▶ TÂCHES À RÉALISER
(a) Répondez aux questions suivantes d'après l'article sur les espèces menacées :
(i) Combien d'experts compte le groupe de l'ONU sur la biodiversité ?
(ii) Quel pourcentage de l'environnement marin est touché par les activités humaines ?
(iii) Quelle proportion des amphibiens est menacée d'extinction ?
(b) Poursuivez l'article sur les espèces menacées à partir de sa dernière phrase.

▶ TEXTE FOURNI
★ ★ ★ ★ ★
Les Dépêches de Brazzaville



Un million d'espèces menacées d'extinction : la survie de l'homme en jeu


Dans un rapport alarmiste publié lundi, un groupe de quatre cent cinquante experts de l'ONU sur la biodiversité (IPBES) peint un tableau sombre de l'avenir de l'être humain. "Nous sommes en train d’éroder les fondements mêmes de nos économies, nos moyens de subsistance, la sécurité alimentaire, la santé et la qualité de vie dans le monde entier", décrit Robert Watson, président de l'IPBES.

Déforestation, agriculture intensive, surpêche, urbanisation galopante, mines : 75% de l'environnement terrestre a été "gravement altéré" par les activités humaines et 66% de l'environnement marin est également touché. Résultat, un million d'espèces animales et végétales sur les huit millions estimées sur terre, sont menacées d'extinction, dont beaucoup dans les prochaines décennies. Cela concerne plus de 40% des amphibiens et un tiers des récifs coralliens, des requins et des mammifères marins. Les estimations sont moins certaines concernant les insectes, dont 10% des 5,5 millions d'espèces seraient menacés.
★ ★ ★ ★ ★
▶ Données enregistrées
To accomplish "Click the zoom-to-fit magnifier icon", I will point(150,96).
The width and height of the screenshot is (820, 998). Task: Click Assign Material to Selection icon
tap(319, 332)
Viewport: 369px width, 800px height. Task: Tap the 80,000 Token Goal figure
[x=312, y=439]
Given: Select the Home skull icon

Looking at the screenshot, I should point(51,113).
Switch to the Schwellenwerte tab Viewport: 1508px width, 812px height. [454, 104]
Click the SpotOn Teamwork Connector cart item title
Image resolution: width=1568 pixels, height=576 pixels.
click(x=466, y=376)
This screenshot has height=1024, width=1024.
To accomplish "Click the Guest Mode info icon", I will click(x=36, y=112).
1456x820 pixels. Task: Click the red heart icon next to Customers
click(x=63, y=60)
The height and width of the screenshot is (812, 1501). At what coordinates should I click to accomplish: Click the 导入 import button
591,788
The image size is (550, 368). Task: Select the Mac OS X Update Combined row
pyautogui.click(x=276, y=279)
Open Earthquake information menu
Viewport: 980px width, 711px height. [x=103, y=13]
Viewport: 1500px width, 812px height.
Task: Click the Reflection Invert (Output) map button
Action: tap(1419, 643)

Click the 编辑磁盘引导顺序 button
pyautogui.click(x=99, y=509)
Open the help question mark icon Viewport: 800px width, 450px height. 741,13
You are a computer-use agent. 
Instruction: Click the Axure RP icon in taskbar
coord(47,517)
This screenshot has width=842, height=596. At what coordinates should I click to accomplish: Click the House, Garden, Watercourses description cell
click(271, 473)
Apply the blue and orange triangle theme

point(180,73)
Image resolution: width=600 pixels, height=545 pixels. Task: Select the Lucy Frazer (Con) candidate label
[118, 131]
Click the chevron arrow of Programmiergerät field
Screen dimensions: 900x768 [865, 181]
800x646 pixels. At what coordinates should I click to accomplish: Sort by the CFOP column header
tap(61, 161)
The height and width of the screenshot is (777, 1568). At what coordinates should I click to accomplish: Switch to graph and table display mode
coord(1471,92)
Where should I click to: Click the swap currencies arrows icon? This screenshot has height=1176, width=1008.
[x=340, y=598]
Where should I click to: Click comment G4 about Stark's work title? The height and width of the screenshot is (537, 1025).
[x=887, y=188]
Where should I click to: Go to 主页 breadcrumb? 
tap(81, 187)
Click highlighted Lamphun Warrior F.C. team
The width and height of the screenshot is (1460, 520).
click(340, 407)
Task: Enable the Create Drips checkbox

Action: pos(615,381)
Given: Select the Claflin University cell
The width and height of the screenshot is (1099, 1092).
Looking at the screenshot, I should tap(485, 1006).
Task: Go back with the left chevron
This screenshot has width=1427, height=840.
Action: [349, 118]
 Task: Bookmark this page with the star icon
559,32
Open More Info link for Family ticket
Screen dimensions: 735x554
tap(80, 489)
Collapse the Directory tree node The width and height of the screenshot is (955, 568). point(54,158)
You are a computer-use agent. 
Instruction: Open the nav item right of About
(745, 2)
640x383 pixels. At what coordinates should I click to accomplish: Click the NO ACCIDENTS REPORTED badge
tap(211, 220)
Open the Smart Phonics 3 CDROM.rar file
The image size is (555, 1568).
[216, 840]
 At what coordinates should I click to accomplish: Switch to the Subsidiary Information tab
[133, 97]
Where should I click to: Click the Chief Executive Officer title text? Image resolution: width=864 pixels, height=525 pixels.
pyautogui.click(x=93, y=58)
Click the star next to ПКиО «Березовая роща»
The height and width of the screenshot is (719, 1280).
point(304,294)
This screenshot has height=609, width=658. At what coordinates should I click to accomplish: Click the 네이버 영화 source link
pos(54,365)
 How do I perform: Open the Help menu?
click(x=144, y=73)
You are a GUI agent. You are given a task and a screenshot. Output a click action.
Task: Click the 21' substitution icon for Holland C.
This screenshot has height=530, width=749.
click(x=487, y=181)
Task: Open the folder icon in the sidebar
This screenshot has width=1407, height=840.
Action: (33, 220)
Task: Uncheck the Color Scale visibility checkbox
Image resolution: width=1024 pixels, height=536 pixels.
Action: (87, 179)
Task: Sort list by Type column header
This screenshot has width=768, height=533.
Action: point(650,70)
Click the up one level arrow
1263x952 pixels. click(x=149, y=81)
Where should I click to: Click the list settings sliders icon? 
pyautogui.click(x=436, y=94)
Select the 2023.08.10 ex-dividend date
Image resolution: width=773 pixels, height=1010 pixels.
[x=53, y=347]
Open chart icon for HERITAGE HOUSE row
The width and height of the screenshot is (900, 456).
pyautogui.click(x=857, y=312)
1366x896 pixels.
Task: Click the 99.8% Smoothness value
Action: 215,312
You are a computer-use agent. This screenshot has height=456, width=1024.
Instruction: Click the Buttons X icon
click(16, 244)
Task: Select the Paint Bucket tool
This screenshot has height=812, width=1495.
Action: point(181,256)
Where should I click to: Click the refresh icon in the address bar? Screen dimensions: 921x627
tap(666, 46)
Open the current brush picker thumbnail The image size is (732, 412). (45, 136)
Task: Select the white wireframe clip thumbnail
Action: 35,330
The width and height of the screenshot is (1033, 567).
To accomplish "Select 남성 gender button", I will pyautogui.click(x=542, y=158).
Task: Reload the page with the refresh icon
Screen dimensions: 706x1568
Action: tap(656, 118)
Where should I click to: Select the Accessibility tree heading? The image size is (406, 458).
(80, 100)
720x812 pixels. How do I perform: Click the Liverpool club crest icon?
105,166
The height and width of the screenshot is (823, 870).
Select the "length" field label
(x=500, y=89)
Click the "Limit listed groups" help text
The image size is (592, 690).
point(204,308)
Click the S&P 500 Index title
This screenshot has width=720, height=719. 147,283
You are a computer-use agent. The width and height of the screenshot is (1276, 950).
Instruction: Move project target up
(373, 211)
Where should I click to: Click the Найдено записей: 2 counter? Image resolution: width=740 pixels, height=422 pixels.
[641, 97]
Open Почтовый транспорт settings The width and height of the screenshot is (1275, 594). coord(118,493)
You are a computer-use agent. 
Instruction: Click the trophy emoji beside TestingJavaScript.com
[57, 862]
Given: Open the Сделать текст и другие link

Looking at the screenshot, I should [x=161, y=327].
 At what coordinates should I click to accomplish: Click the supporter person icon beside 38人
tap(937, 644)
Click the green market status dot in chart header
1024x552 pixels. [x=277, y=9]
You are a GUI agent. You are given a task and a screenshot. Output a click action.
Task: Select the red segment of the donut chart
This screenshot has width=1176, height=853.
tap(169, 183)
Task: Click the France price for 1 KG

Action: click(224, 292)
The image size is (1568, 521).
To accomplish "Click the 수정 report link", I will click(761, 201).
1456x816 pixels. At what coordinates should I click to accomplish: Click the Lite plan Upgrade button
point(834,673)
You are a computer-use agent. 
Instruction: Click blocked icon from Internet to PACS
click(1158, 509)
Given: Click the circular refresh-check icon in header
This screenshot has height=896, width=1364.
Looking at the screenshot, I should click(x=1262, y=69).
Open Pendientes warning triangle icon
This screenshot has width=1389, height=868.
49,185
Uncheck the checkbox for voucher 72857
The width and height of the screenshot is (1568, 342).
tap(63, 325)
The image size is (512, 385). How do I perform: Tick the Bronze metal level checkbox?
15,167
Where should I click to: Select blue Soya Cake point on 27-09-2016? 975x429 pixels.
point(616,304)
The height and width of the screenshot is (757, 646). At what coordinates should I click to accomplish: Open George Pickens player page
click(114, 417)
★ ★ ★ ★ ★
▶ RÉPONSES NUMÉROTÉES
(a)
(i) Quatre cent cinquante.
(ii) 66 %.
(iii) Plus de 40 %.

(b)
Les hommes ne sont pas tous égaux face à cette perte de biodiversité, les pays développés consommant toujours plus, souvent en important les ressources du reste du monde. Alors que le PIB par habitant est cinquante fois plus élevé dans les pays riches que les pays pauvres, 40% de la population du globe n'a pas accès à de l'eau potable et plus de huit cents millions de personnes en Asie et en Afrique sont confrontées à l'insécurité alimentaire. Des inégalités qui peuvent conduire aux tensions. Ainsi, le rapport décompte "plus de deux mille cinq cents conflits en cours liés à l'énergie fossile, à l'eau, à la nourriture et aux terres", avec au moins mille journalistes et militants environnementaux tués entre 2002 et 2013.

La qualité de vie risque de se dégrader encore plus pour les plus pauvres de la planète, poursuit le rapport, et pour les régions abritant les peuples autochtones très dépendants de la nature. Pourtant, ces derniers sont parvenus par leurs savoirs, intégrés et reconnus pour la première fois à ce niveau,  à limiter ce déclin de la biodiversité, qui toutefois se trouve "sous une pression de plus en plus importante".

"Il n'est pas trop tard pour agir, mais seulement si nous commençons à le faire maintenant et via un changement transformateur de notre société pour ralentir les moteurs de la perte de biodiversité qui menace l'Homme au moins autant que le changement climatique », estime Robert Watson.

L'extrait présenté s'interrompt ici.